Selbst wenn sich Fremde trafen und Tauschhandel entstand, hatten die Leute um einiges mehr im Kopf als die größtmögliche Anzahl von Pfeilspitzen für die kleinste Anzahl von Muscheln zu bekommen. Dafür bringe ich in meinem Buch eine Reihe von Beispielen. [...]

Schließlich ist es leichter zu verstehen, warum ÖkonomInnen sich den Herausforderungen des Mythos’ vom Tauschhandel gegenüber so defensiv verhalten und warum sie nicht aufhören, die gleiche alte Geschichte zu erzählen, obwohl sie wissen, dass sie nicht wahr ist. Wenn was sie beschreiben nicht das ist, wie wir uns „normalerweise“ verhalten, sondern wie uns durch den Markt gelehrt wurde uns zu verhalten – wer ist es dann heutzutage, der das Lehren tatsächlich betreibt? In erster Linie ÖkonomInnen. Die Frage des Tauschhandels führt nicht nur direkt zum Kern dessen, was die Ökonomie ist – die meisten ÖkonomInnen beharren noch immer darauf, dass die Ökonomie im Wesentlichen ein enormes Tauschhandelssystem mit Geld als bloßem Werkzeug ist (eine Position, die umso seltsamer anmutet, als heute die Mehrzahl ökonomischer Transaktionen der Welt darin besteht, in irgendeiner Form mit Geld herumzuspielen) –, sondern sie führt auch direkt zum Status der Ökonomie selbst: Ist sie eine Wissenschaft, die beschreibt, wie Menschen sich tatsächlich verhalten oder eher eine, die vorschreibt, wie sie sich verhalten sollten? (Man bedenke, dass Wissenschaften Hypothesen über die Welt generieren, deren Evidenz überprüft werden und die verändert oder verworfen werden können, wenn sich empirisch nicht erfüllt, was sie vorhergesagt haben.) Oder ist die Ökonomie stattdessen eine Technik innerhalb einer Welt, die zum großen Teil von ÖkonomInnen selbst erschaffen worden ist? Oder ist sie, wie es für viele österreichische Ökonomen scheint, eine Art Glauben, eine in den Worten großer Propheten (wie etwa Ludwig von Mises) verkörperte Wahrheit, die der Definition nach Recht haben müssen und deren Theorien (bis hin zu erfundenen Geschichten in unbekannten historischen Epochen) verteidigt werden müssen, egal was die empirischen Wirklichkeiten ihnen entgegenhalten?

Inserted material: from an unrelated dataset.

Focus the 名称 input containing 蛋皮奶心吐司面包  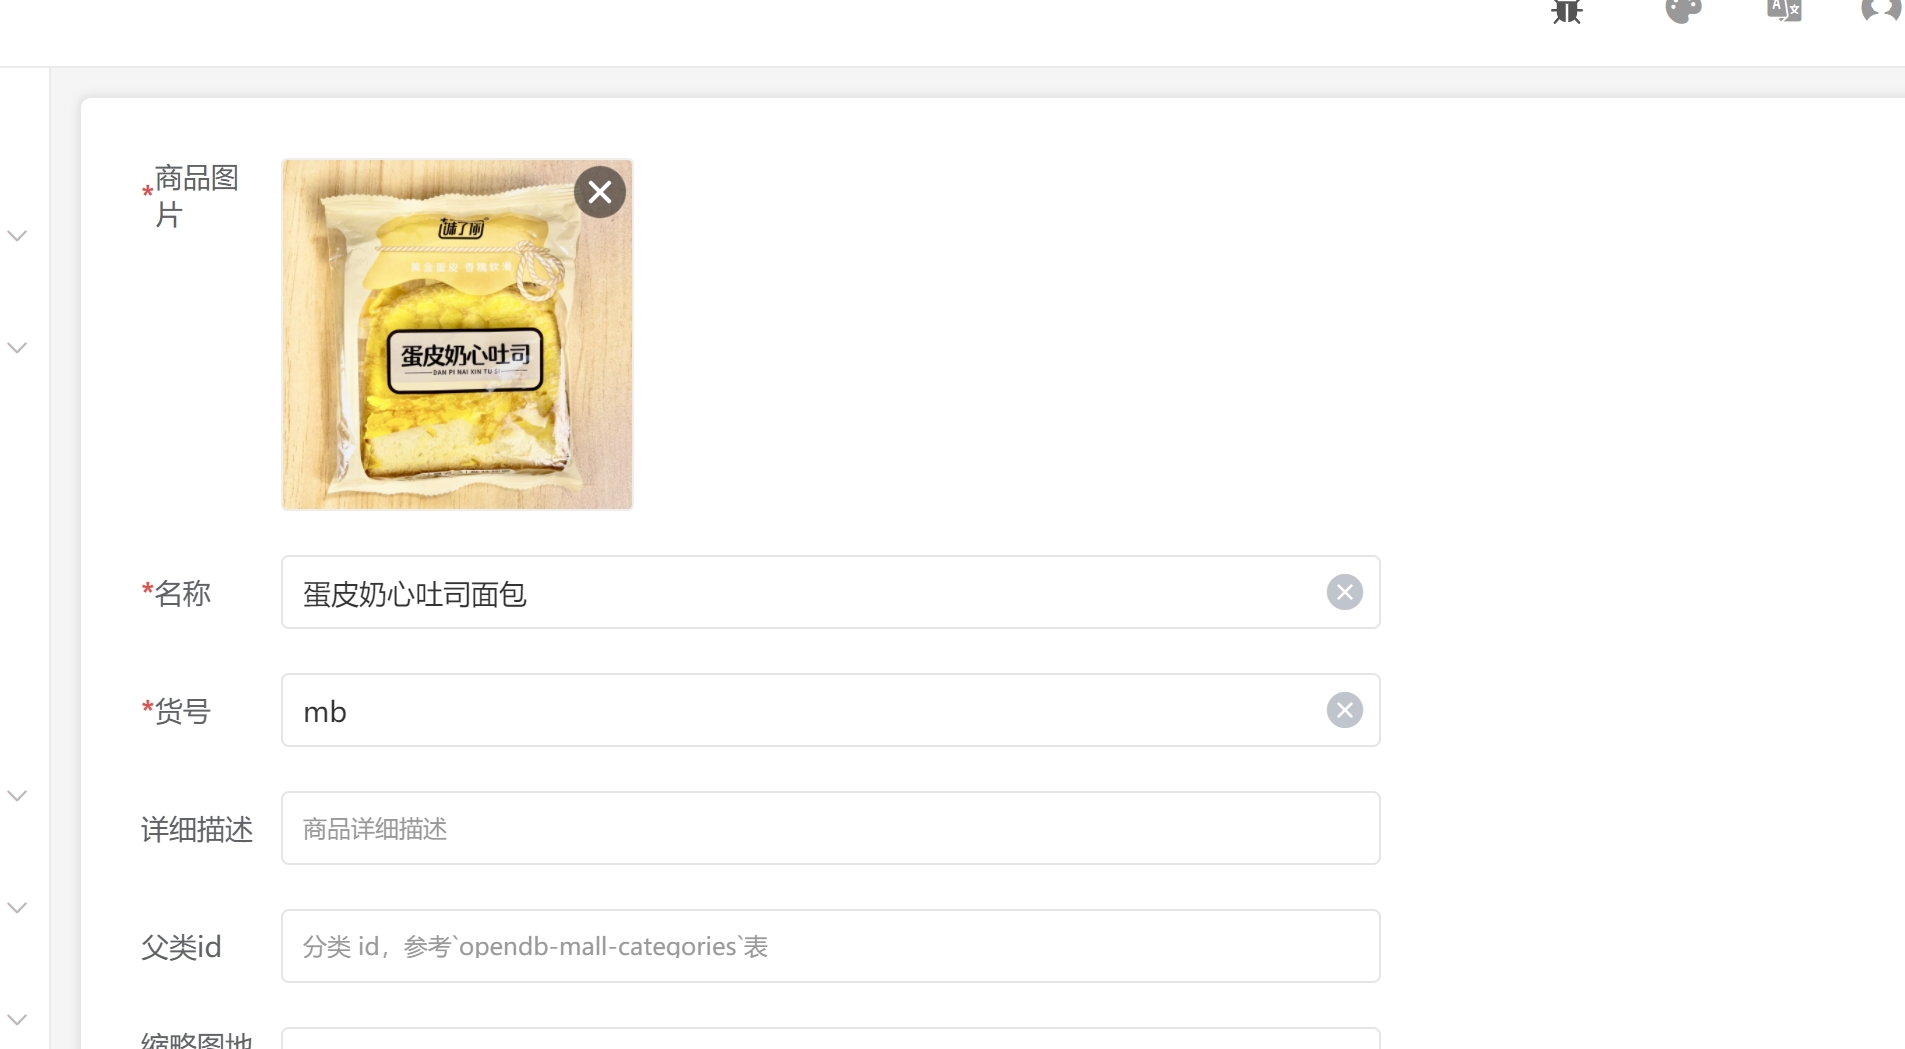pyautogui.click(x=831, y=592)
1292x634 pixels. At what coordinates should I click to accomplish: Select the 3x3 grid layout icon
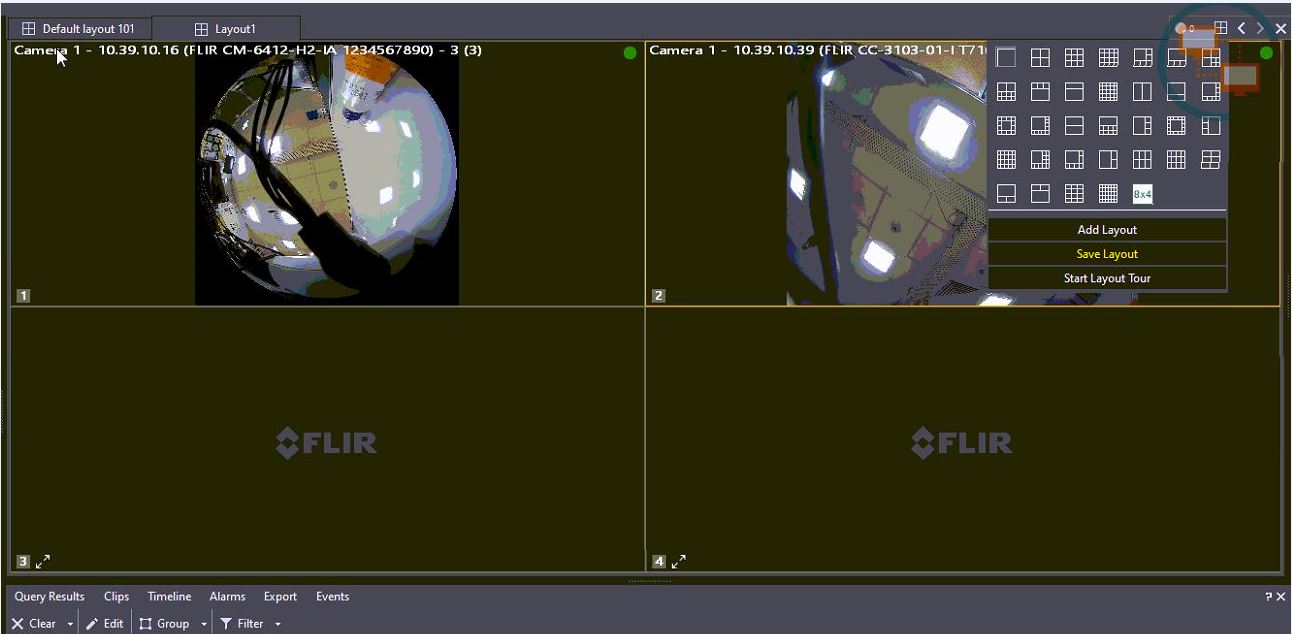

* Der vorliegende Text ist ein Ausschnitt einer Antwort, die der Autor auf eine Kritik des Ökonomen Robert F. Murphy an seinem Buch Schulden. Die ersten 5000 Jahre formuliert und in dem Blog http://www.nakedcapitalism.com veröffentlicht hat. Gekürzt und aus dem Englischen übersetzt von Jens Kastner.


Dieser Text erscheint in Bildpunkt. Zeitschrift der IG Bildende Kunst (Wien), Sommer 2012, „Übers Geld reden“.